Monday, Jun. 29, 1992
What The Doctor Should Do
By Jill Smolowe
The woman arrived at the New Hampshire emergency room badly bruised, with several cracked ribs. "Someone did this to me. Someone did this to me," she muttered through her pain. The doctor on duty just nodded, then asked if the bandage felt comfortable. He made no attempt to elicit the ugly truth behind her whispers: she'd been battered by her husband.
Such scenes are appallingly common: one-third of all women who arrive at doctors' offices or hospitals seeking emergency treatment, and up to one- quarter of all those seeking prenatal care, are victims of domestic violence. After years of averting their eyes, of treating the symptoms while politely ignoring the causes, doctors are being urged to play a new role. In an unusually strong statement, backed by U.S. Surgeon General Antonia Novello, the American Medical Association last week declared that domestic violence against women is a true epidemic, one that requires response from health officials. According to new A.M.A. guidelines, physicians should routinely screen female patients for incidents of abuse. "Domestic violence is rampant, and doctors are part of the problem," says Novello. "We have to retrain some of us to believe that domestic violence with a fist is as important as violence with a gun."
Horrors on the homefront are the leading source of injury for women between the ages of 15 and 44. Each year 4 million women are severely assaulted by their current or former partner. Many of the victims fail to make it to the hospital in time: more than half of female murder victims are slain by their husband or boyfriend. "For too long, wife battering has been thought of as a private matter," says Sally Goldfarb of the National Organization for Women's Legal Defense and Education Fund. "In fact, it's a public health problem of epidemic proportions."
While the A.M.A.'s statement supports that view, many doctors are reluctant to wade into the domestic thicket. A survey of physicians' attitudes about domestic violence in the current Journal of the American Medical Association reveals their concerns about the ever expanding roles they are expected to assume in modern society and the enormous demands these make on their time. In recent years they have been asked to take a larger role in monitoring child abuse, explaining to very ill patients that they have the right to refuse treatment and screening for depression. "They feel they are being asked to address the entire body and soul of the patient," says internist Nancy Sugg, the study's co-author.
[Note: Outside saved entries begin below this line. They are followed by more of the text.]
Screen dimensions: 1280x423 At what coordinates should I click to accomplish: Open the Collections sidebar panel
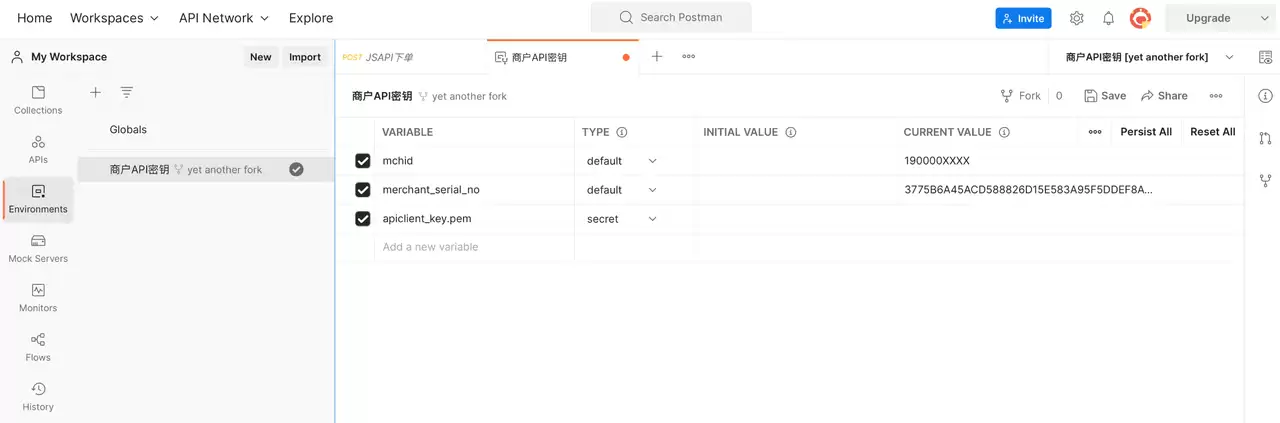pyautogui.click(x=38, y=100)
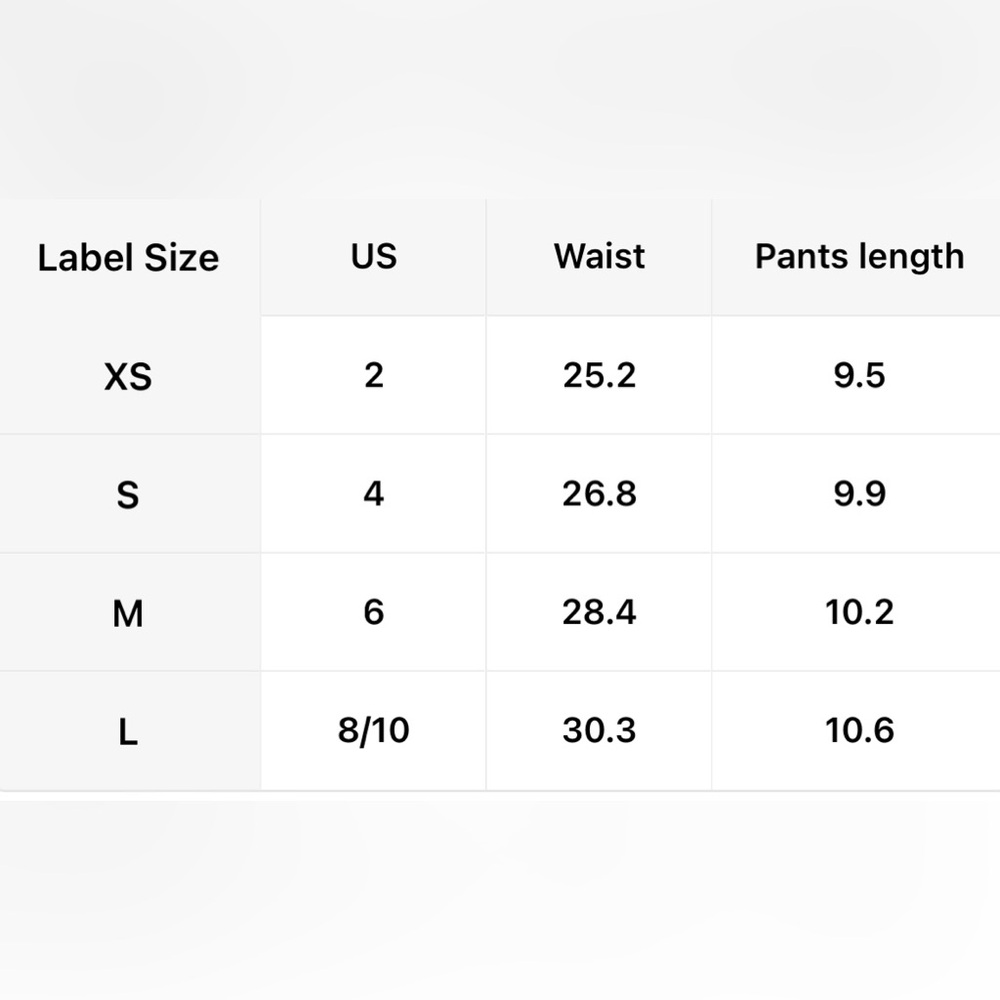Click the Waist column header

tap(599, 256)
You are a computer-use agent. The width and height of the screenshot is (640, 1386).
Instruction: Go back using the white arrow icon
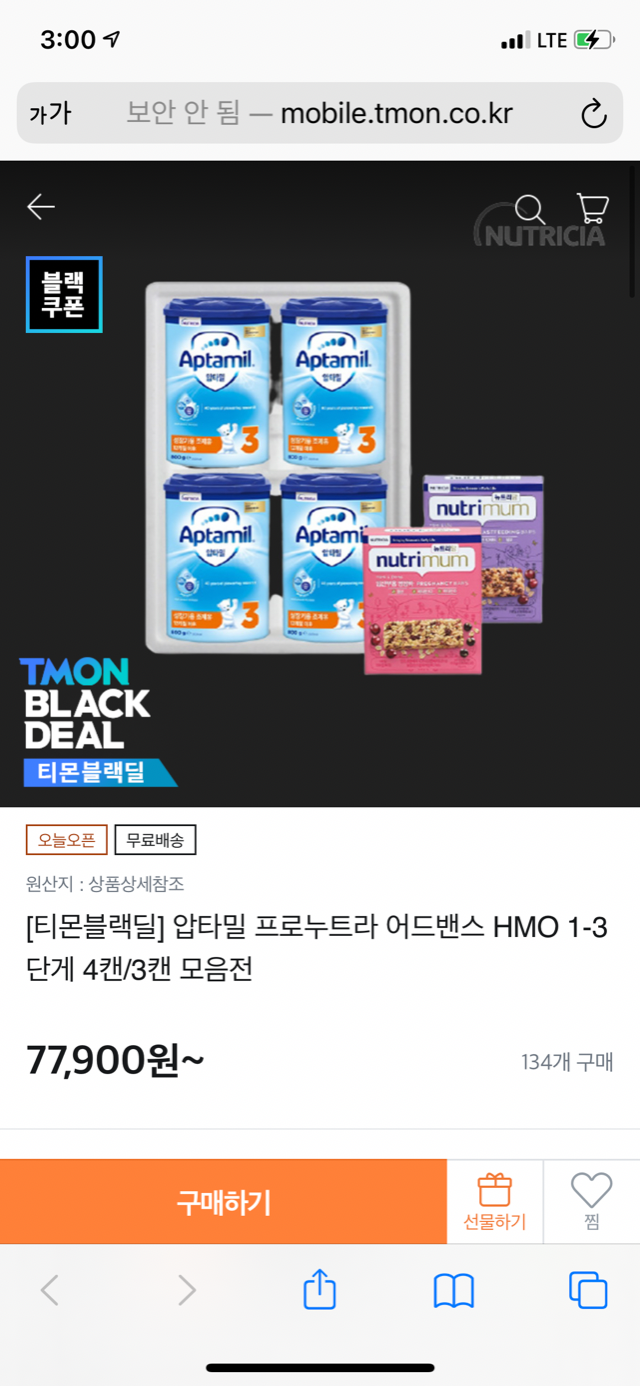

Doctors are also concerned about the legal ramifications of the A.M.A. directive. "If the physician fails to ask and the patient is then further injured or killed, the patient or her survivors could sue the doctor for failing to take action," warns Alan Meisel, director of the Center for Medical Ethics at the University of Pittsburgh. "There is precedent for this in the child-abuse area." On the other hand, while all 50 states require doctors to report instances of child abuse, there is no such requirement for reporting battered spouses. Says Meisel: "A court might well say, 'This is an adult. A doctor is not responsible for protecting her.' "
Doctors are often best situated to identify abuse problems, however uncomfortable that might be. Still, abuse is not always as obvious as a black eye or a broken rib, and victims are often too frightened to reveal the true cause of their injuries. "Abused women often present a very scattered complaint picture that might include depression, sleep disturbance, chronic anxiety, difficulties with mood," says psychologist Angela Browne of the University of Massachusetts, whose research shows that physicians rarely ask patients about violence at home. "They might also have a history of injury. A doctor must try to tie these disparate complaints together."
Physicians should also be on the alert for explanations that don't make sense: a patient may say she fell, but the injuries are on her torso, not her extremities as in most falls; she may say she slipped on an ice cube, not the same ice cube that tripped her up a month earlier. Often women find a partner's authoritarian control more scarring than the physical injuries. Signs of emotional abuse include social isolation and descriptions of intimidation, deprivation or humiliation.
Because physicians are poorly trained to broach so sensitive a subject, they should proceed gently, says Dr. Sugg. Words like "domestic violence" and "abuse" should be avoided. "Women will picture Farrah Fawcett in The Burning Bed and think, 'That's not me, it's not that bad.' " Instead, she recommends that the doctor start very broadly ("How are things at home?") and slowly narrow the field ("Have you ever been hit?," "Are you being hit now?"). The A.M.A. is also distributing waiting-room posters that read, WHEN SOMEONE YOU LOVE STRIKES OUT -- PHYSICALLY, VERBALLY, OR EMOTIONALLY -- TALK TO SOMEONE YOU TRUST.
Alas, doctors who identify victims of abuse cannot write a prescription to cure them. They can only try to determine if the patient can safely return home that day, and provide referrals to social-service agencies and shelters -- and then follow up. But that beats the old approach. "A classic response is, 'Here, take some Valium, go home, chill out,' " says Melissa Eddy of the Texas Council on Family Violence. For battered women, who often feel isolated and utterly worthless, the concern of a high-powered professional and directions to people who can help can make all the difference.